Before you go on your next trip to the market, take the time to give your fridge a thorough cleaning out. Check all those condiment bottles, the bottom of the crisper drawer and the back of the fridge, and pull out anything that is no longer fresh. Once you’ve done this and wiped down the shelves, drawers and door, it’s time to get organized.
Removable, washable plastic trays and bins make it easy to clean up when a container springs a leak — just remove the whole tray and toss it in the sink or dishwasher. Bins are great for corralling groups of items that you would like to store together.

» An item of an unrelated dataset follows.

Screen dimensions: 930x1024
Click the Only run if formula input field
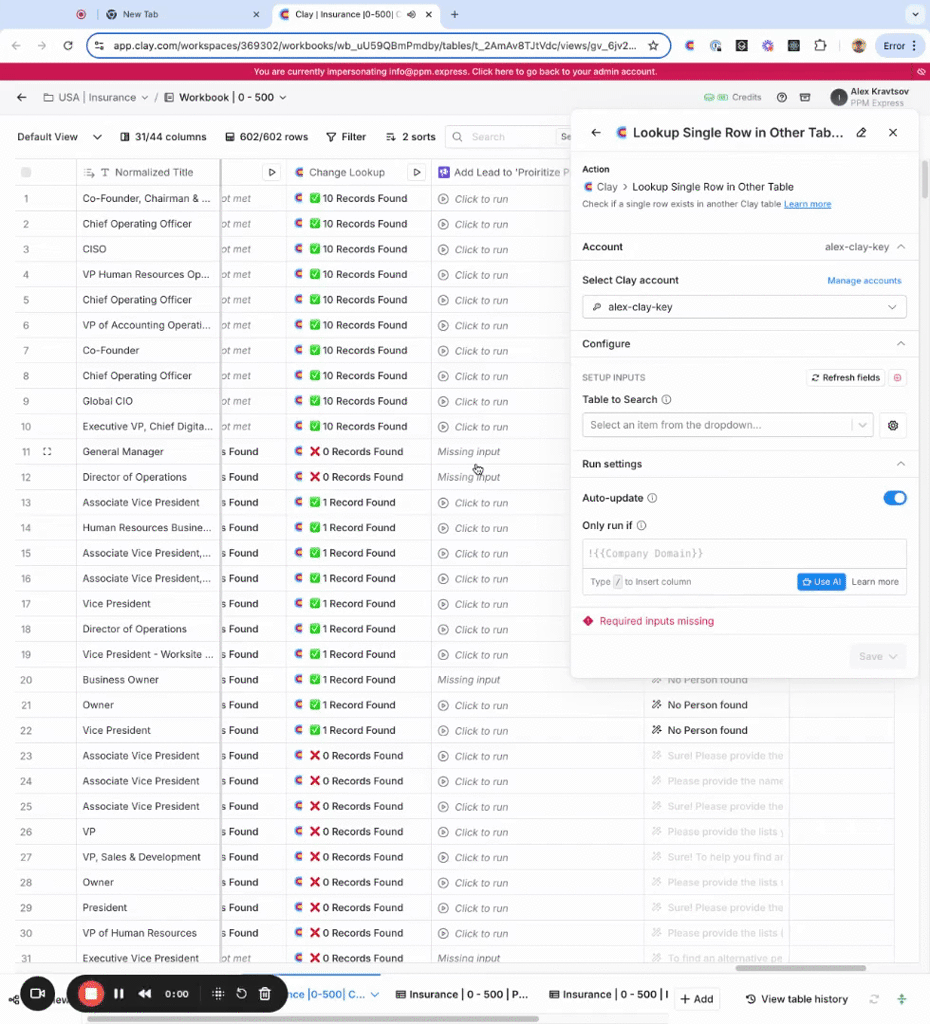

Make it Easier to Keep Track of Leftovers
Keep a roll of masking tape and a felt-tip marker near the fridge for marking leftovers with the date, and you can tell at a glance whether something needs to be used up soon or tossed.
The door and top shelf are the warmest parts of the fridge. The middle shelves maintain the most consistent temperature, and the bottom back stays the coldest. The drawers usually give you some additional control for humidity, which can affect how long fruits and vegetables stay fresh.
Washing produce when you get home from the market can be a great time-saver when it comes to making dinner on busy weeknights. However, since water can make fresh produce go bad more quickly, be sure to thoroughly dry all fruit and vegetables before putting them in the fridge.
- Whole, washed peppers, carrots and celery can be returned to the drawer after being thoroughly dried.
- Freshly washed lettuce should be dried as much as possible in a salad spinner and then gently wrapped in paper towels inside a large zip-top plastic bag or food storage container.
- If you plan to chop veggies or fruit in advance, store the cut pieces in airtight food storage containers and plan to use them within a few days.
Ideally, we would all have pots of fresh herbs within arm’s reach of our kitchen. If you do have an herb garden, aim to snip only as much as you need at one time. If you don’t grow your own herbs, try these methods for keeping those bundles of store-bought herbs fresh for as long as possible.
- Fresh basil and cilantro can be treated like a bouquet of fresh flowers: Snip the ends, place in a glass of water and store on your counter. This works well with most other soft, long-stemmed herbs as well (such as parsley).
- Smaller bundles of herbs can be gently tucked inside a plastic bag, along with a layer of dry paper towels. Keep the whole bundle in the fridge door, where it’s warmest.
If your fridge is overstuffed, it could be that you’ve been storing some items that would be better off on the counter or in a cool, dark pantry.
- Bananas, avocados and any fruit that still needs ripening should be left on the counter.
- Tomatoes, melon and delicate, farm-fresh berries taste best when left at room temperature and eaten within a day or two of bringing them home. But if you need them to last longer, go ahead and stash them in the fridge.
- Keep oils, coffee, bread, potatoes, onions and whole heads of garlic in a cool, dark place (such as the pantry).